**What you have to do**
Continue the news report on the H1N1 flu and the global health meeting, starting after its final sentence.

**Provided passage**
* * * *

The delegates including Mexico's health minister Jose Angel Cordoba will spend this week discussing how to best respond to the H1N1 flu, which has caused mild symptoms in most of the 8,480 people infected to date.
They will also seek an agreement on how samples of the virus should be handled and shared with pharmaceutical companies working to develop vaccines to fight the strain, which is a genetic mixture of swine, bird and human viruses.
Rich and poor countries remain at odds over issues such as whether the biological material can be patented. The meeting will also discuss poor countries' needs for antiviral drugs like Roche's Tamiflu and GlaxoSmithKline's Relenza and any vaccines developed to confront the strain.
WHO Director-General Margaret Chan increased the global pandemic alert last month by two steps to Phase 5 in response to the spread of H1N1 flu in North America, where it has infected the most people and caused the most severe effects.
JAPAN AFFECTED
Under the U.N. agency's rules, signs that the disease is spreading in a sustained way in a second region of the world would prompt a declaration that a full pandemic is underway.

* * * *

**Recorded data**
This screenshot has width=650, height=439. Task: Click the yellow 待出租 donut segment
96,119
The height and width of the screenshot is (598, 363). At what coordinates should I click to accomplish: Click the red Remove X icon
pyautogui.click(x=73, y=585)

* * * *

**Exercise result**
According to the latest WHO tally, there have been 103 confirmed H1N1 infections in Spain and 82 in Britain, the two largest pockets outside of North America. Most have been deemed imported cases or infections spreading in schools, and not in the broad community.
The seven confirmed cases in Japan, the largest concentration so far in Asia aside from nine in New Zealand, also appear to be linked to schools, according to the WHO.
Phase 6 flu would put countries on even higher alert about the disease and give more impetus to pharmaceutical efforts to create drugs and vaccines to fight its spread.
On Tuesday, WHO Director-General Margaret Chan and U.N. Secretary-General Ban Ki-moon will meet top pharmaceutical executives to discuss their ability to make vaccines to fight the H1N1 strain.
About 20 companies worldwide including Sanofi-Aventis, Novartis and Baxter International currently make flu vaccines. Making a pandemic jab could require them to cut production of vaccines for seasonal flu, which kills between 250,000 and 500,000 people a year.